-- Task statement --
According to the text about Techint, where is Ternium headquartered?

Italian-Argentine manufacturing conglomerate

Techint is an Italian-Argentine conglomerate founded in Milan in 1945 by Italian industrialist Agostino Rocca and headquartered in Buenos Aires (Argentina) and Milan (Italy).

Techint operates with two main entities: Techint S.A., based in Buenos Aires, and Techint - Compagnia Tecnica Internazionale S.p.A., based in Milan.

Techint owns controlling interests in 6 major companies. Techint owns 62.02% of Ternium, a producer of steel for construction, and 60.45% of Tenaris, the largest producer of steel pipe for the petroleum industry. It also owns Techint Engineering & Construction, which provides operation and management services for complex and large-scale projects; Tenova, which designs technologies and develops services that help metals and mining companies limit environmental impact; Tecpetrol, an energy exploration and production company in Latin America; and Humanitas, which owns health care institutions.

The company is controlled by San Faustin S.A., which is in turn controlled by Rocca & Partners Stichting Administratiekantoor Aandelen San Faustin, a Stichting.

==History==
The company was formed in September 1945 by as Compagnia Tecnica Internazionale (Italian for "Technical International Company") by Agostino Rocca, an executive at Ansaldo and later at Dalmine and Società Italiana Acciaierie Cornigliano (SIAC) and a major developer of the Italian steel industry in the 1930s. After World War II, Rocca, who opposed the fascist regime in Italy, traveled to Latin America, where he provided engineering and construction services. The company's first large project was building a network of large diameter pipelines in Argentina and Brazil.

In 1949, the company was awarded a contract to build a 1,600 km (1,000 mi) gas pipeline from Comodoro Rivadavia to Buenos Aires by President Juan Perón. Techint became a major government contractor during Perón's ambitious infrastructure program in Argentina. Creating subsidiaries in Brazil (1947), Chile (1951), and Mexico (1954), the company opened its first seamless steel tube plant in Campana, in 1954; in 1969, Techint's Ensenada plant became the only Argentine manufacturer of cold rolled steel.

The name of the company was changed to Techint, its abbreviated telex code.

In the 1980s, projects were undertaken in Argentina, Brazil, Ecuador and Mexico, and the company diversified, building the first nuclear facilities and offshore platforms.

In the early 1990s, Techint purchased a stake in state-owned SOMISA in Argentina. A significant part of Techint's core manufacturing strength has since been concentrated in the San Nicolás de los Arroyos-Villa Constitución oil-and-steel corridor, where the company is involved in the production of cold rolled steel. In those years, Techint invested in oil and gas blocks in Argentina through exploration and production company Tecpetrol.

In the mid 1990s, in Italy, the Techint Group entered the health services sector by building and managing Istituto Clinico Humanitas (ICH), a hospital and medical research institute near Milan.

In December 2001, Techint formed Tenaris to own steel pipe production assets from Siderca.

In August 2005, Techint bought 99.3% of Mexican Hylsamex for US$2.2 billion. It then merged it with Siderar, based in Argentina, and Sidor, based in Venezuela, to form Ternium, headquartered in Luxembourg.

In 2016, Techint entered the mining industry through Tenova's acquisition of several mining companies.

-- Supplied data --
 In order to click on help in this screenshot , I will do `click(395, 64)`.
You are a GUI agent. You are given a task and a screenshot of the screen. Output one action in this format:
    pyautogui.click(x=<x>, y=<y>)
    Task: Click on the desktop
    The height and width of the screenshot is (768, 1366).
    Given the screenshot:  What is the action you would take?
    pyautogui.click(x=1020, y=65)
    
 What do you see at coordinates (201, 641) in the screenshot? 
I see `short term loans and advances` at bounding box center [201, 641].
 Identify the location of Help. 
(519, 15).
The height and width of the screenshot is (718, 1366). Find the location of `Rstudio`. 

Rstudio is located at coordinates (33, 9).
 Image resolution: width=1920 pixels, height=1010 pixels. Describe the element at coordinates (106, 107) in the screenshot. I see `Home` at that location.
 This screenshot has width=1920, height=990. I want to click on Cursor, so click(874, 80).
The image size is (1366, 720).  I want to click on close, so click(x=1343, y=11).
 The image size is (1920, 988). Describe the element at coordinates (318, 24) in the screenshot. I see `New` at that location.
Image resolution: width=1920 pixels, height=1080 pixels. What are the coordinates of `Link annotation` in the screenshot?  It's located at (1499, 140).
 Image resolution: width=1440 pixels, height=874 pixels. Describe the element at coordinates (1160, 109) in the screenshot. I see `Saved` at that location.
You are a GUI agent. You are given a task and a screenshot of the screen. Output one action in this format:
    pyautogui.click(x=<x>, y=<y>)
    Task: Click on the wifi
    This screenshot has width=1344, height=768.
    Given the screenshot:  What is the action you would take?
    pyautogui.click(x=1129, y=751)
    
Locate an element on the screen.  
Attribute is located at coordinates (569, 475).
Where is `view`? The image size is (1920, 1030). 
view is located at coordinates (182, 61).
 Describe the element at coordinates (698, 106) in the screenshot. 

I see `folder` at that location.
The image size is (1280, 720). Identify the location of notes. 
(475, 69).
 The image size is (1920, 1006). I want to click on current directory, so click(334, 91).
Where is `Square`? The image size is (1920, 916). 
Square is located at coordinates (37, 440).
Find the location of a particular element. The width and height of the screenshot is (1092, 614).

-- Result below --
Luxembourg